Swanevelt’s Parisian drawings are painterly, mainly preparatory works for etchings and paintings, yet his Roman drawings stand out as significant artworks in themselves. Steland demonstrates Swanevelt’s astounding certainty in combining a chiaroscuro technique ranging from deep dark foreground motifs to patches of luminous white paper ground, drawing in pen and brush, ink and wash, to represent ideal landscapes, classical ruins, travellers, pastoral scenes, a few biblical and Ovidian histories and saints’ legends, country and town folk going about their trades, deep vistas with bridges and waterways as well as close-ups of rocks and ruined monuments. Strikingly fresh and “treffsicher” (79), Swanevelt’s drawings, when paired with works by Sandrart and Claude, suggest their excursions together, sometimes sketching the very same motif, and possibly plein-air painting (according to Sandrart). Moreover, these artists came to use each other’s drawings as sources for paintings.

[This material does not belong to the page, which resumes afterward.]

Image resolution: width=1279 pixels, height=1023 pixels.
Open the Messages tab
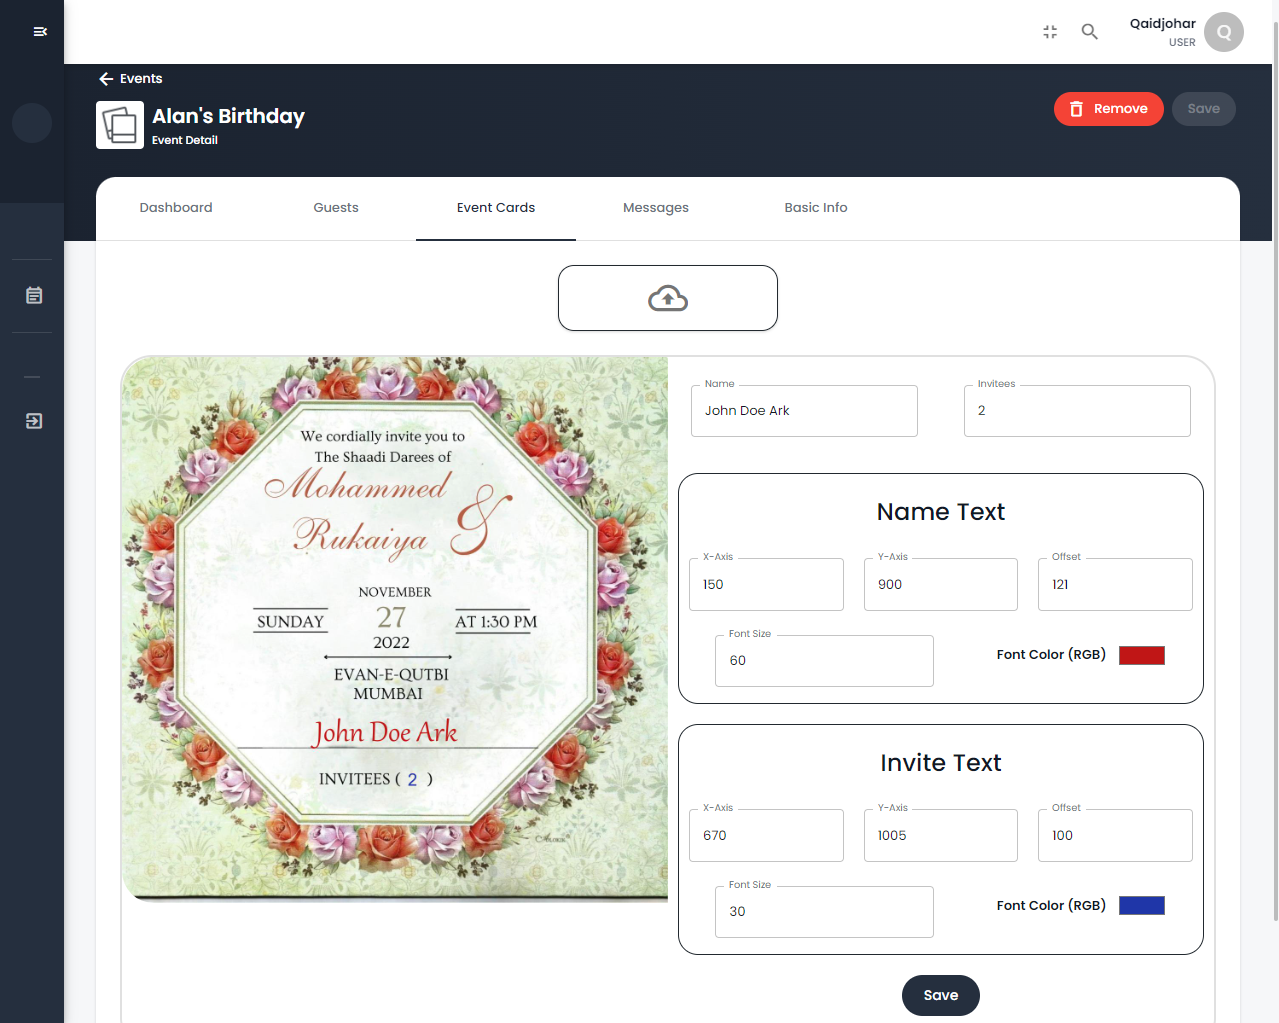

Jon Whiteley describes this symbiotic artistic situation in the recent exhibition catalogue, Claude: The Enchanted Landscape (Ashmolean Museum, 2011, 57-59), albeit without reference to Steland, and so does Michiel C. Plomp, with reference to her work, in the exhibition catalogue, Claude Gellée, di le Lorrain: Le dessinateur face à la nature (Louvre, 2011), and yet asks: “mais qui a influencé qui?” (88). As Steland sees it, given that Claude rarely dated his early drawings, “ist nicht zu entscheiden, wer hier der Gebende, wer der Nehmende war” (79) (Here it is unresolved as to who was the one giving and who was the one taking).